- **Records for this task**:
--------

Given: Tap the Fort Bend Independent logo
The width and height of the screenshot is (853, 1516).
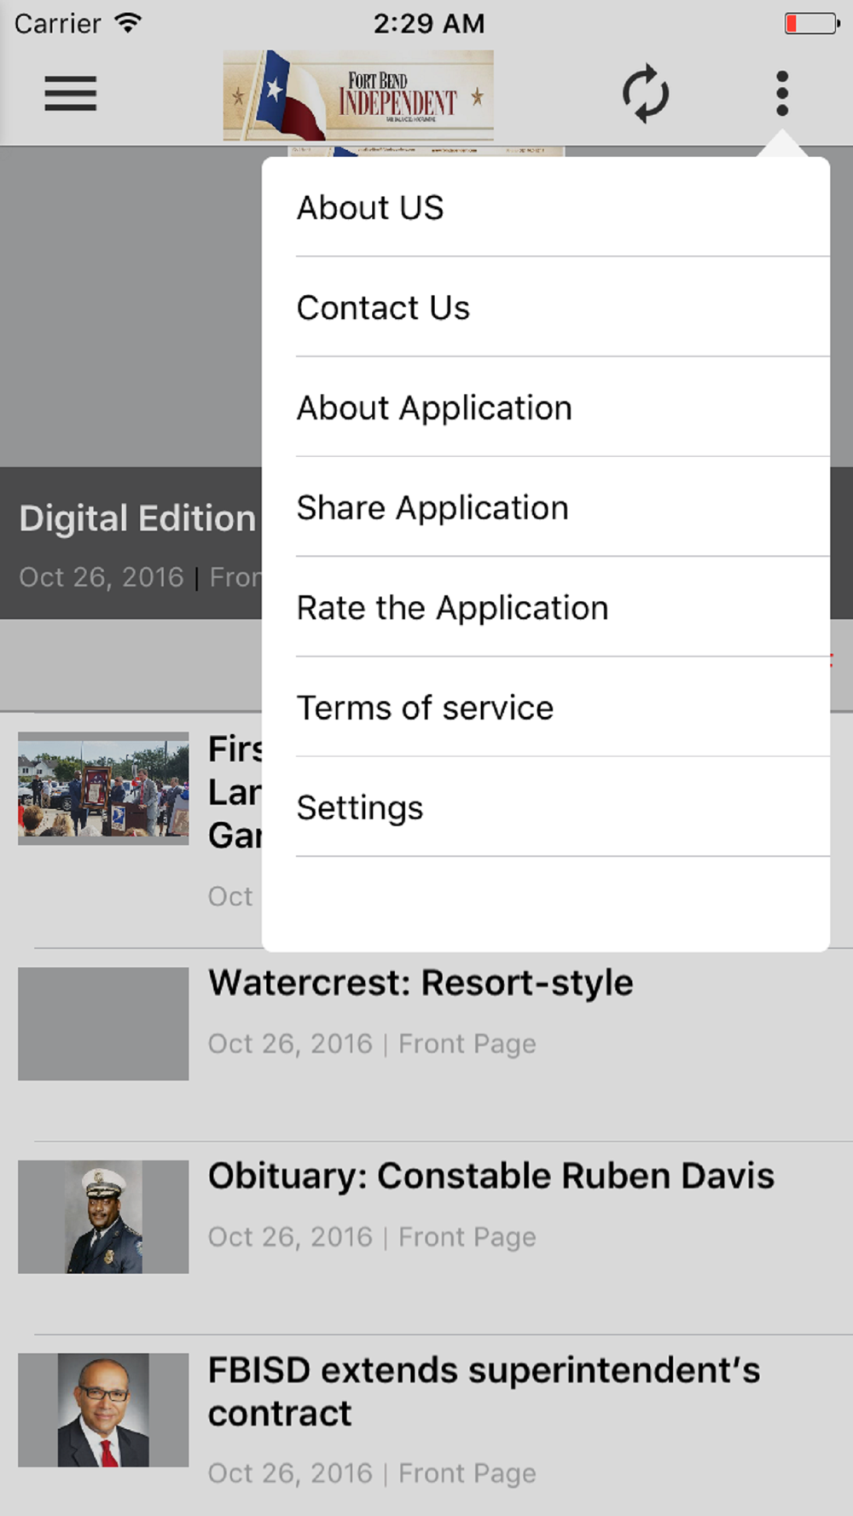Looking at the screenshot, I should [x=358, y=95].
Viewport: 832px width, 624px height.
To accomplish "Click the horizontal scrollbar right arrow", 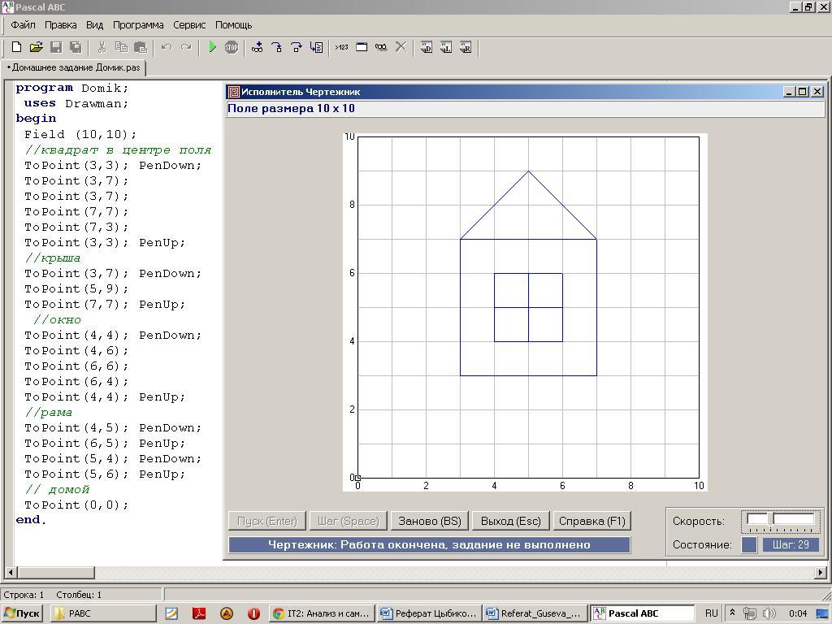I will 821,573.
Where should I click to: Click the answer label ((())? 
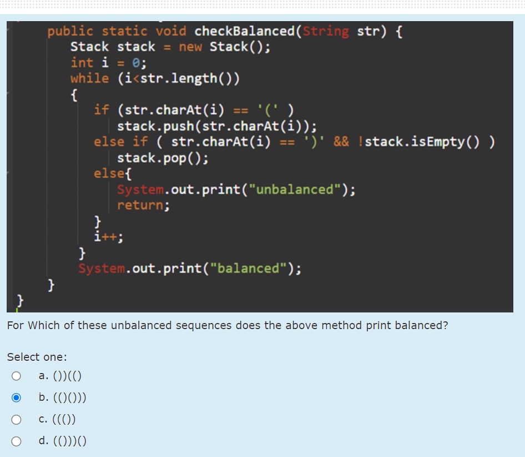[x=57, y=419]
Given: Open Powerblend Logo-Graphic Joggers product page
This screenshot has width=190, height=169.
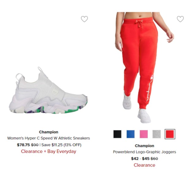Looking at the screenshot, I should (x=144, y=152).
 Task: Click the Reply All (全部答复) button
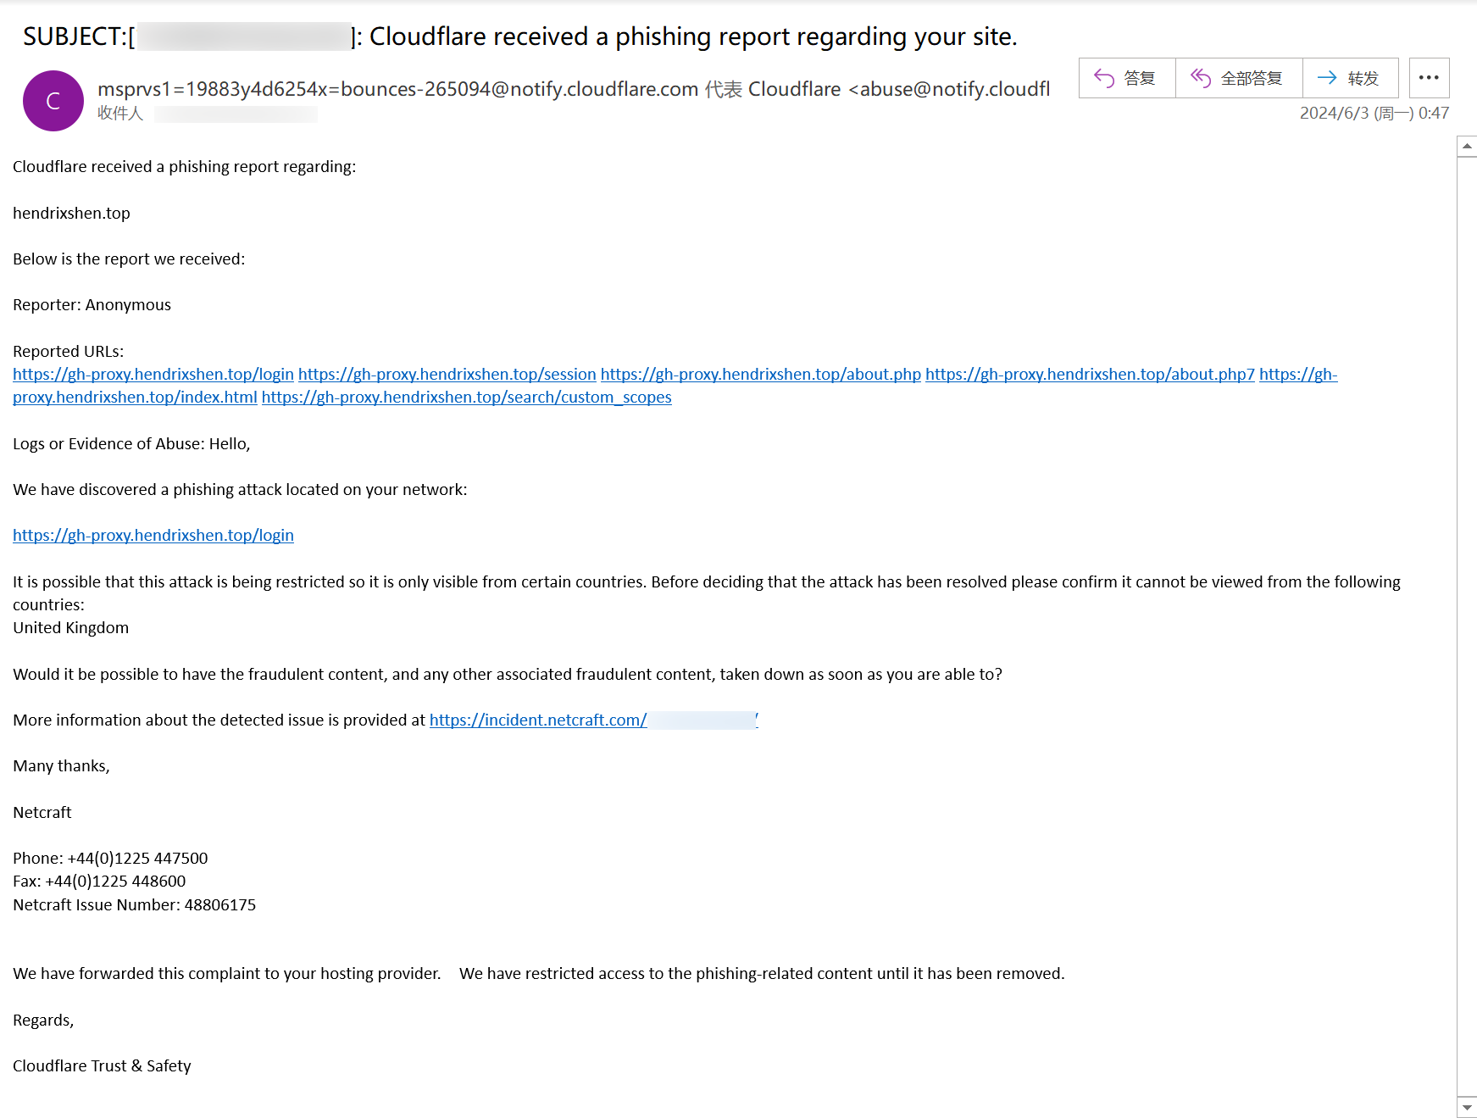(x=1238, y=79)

--------

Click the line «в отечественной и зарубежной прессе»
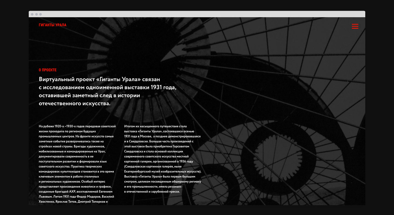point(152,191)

--------

- **Required work**:
The lines above that hold the word "Given" are the ones to copy.

- **Task output**:
Given: Tap the Fort Bend Independent logo
Given: Open Powerblend Logo-Graphic Joggers product page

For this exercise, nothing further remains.